Description
Problem description
I have a use case that I would imagine wouldn't be too out of the ordinary. I have many files in a format that doesn't already have a reader, and I would like to convert them to a parquet file in a streaming fashion. They don't all fit in memory at the same time, so it's important that they are read individually and appended to the parquet file. I tried writing a lazy reader using AnonymousScan
, but I get the error sink_parquet not yet supported in standard engine.
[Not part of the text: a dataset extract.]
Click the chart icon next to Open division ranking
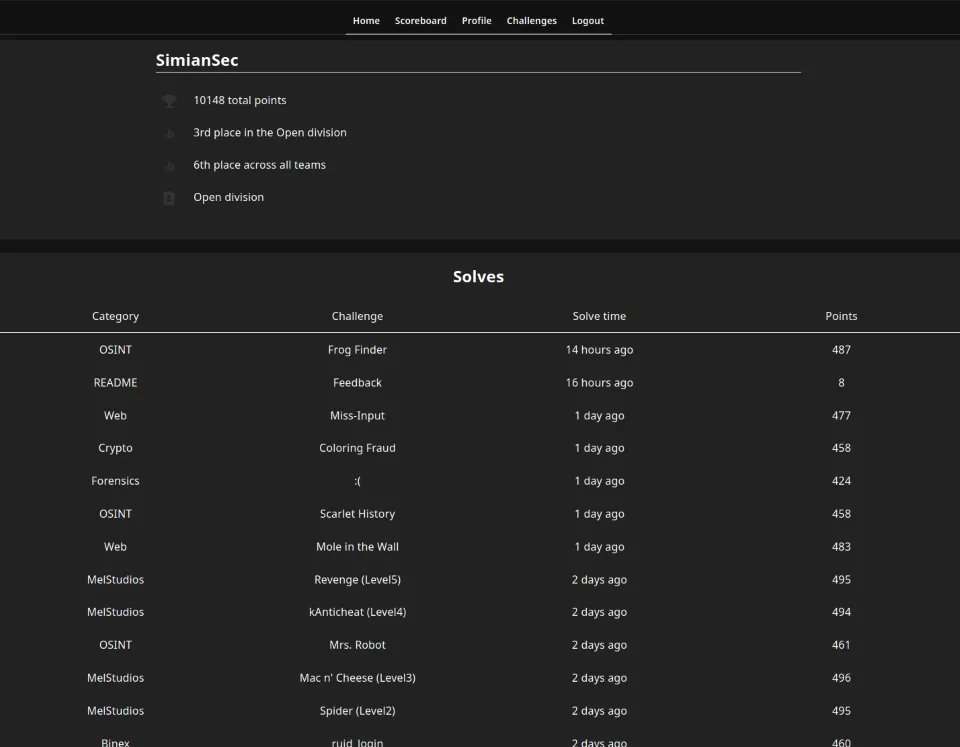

Use 'collect().write_parquet()'
with the following minimal reproduction:
#[derive(Clone)]
struct LazyReader {
path: PathBuf,
rechunk: bool,
row_count: Option<RowCount>,
n_rows: Option<usize>,
}
impl AnonymousScan for LazyReader {
fn as_any(&self) -> &dyn std::any::Any {
self
}
fn scan(&self, _scan_opts: AnonymousScanOptions) -> PolarsResult<DataFrame> {
df!["test" => ["testValue1", "testValue2"]]
}
fn schema(&self, _infer_schema_length: Option<usize>) -> PolarsResult<Schema> {
Ok(Schema::from(
[Field::new("test", DataType::Utf8)].into_iter(),
))
}
}
impl LazyFileListReader for LazyReader {
fn finish_no_glob(self) -> PolarsResult<LazyFrame> {
let options = ScanArgsAnonymous::default();
LazyFrame::anonymous_scan(Arc::new(self), options)
}
fn path(&self) -> &Path {
&self.path
}
fn with_path(mut self, path: PathBuf) -> Self {
self.path = path;
self
}
fn rechunk(&self) -> bool {
self.rechunk
}
#[must_use]
fn with_rechunk(mut self, toggle: bool) -> Self {
self.rechunk = toggle;
self
}
fn n_rows(&self) -> Option<usize> {
self.n_rows
}
fn row_count(&self) -> Option<&RowCount> {
self.row_count.as_ref()
}
}
fn main() -> Result<()> {
let args: Vec<String> = env::args().collect();
LazyReader {
path: "test".into(),
rechunk: false,
row_count: None,
n_rows: None,
}
.finish()?
.sink_parquet(
args[2].clone().into(),
ParquetWriteOptions {
compression: ParquetCompression::Zstd(None),
..ParquetWriteOptions::default()
},
)?;
Ok(())
}
I found barely any examples of using AnonymousScan
, so it's possible I missed something, but I don't know what that might be based on the example in the polars repo. It uses .collect().write_parquet()
which won't work for me.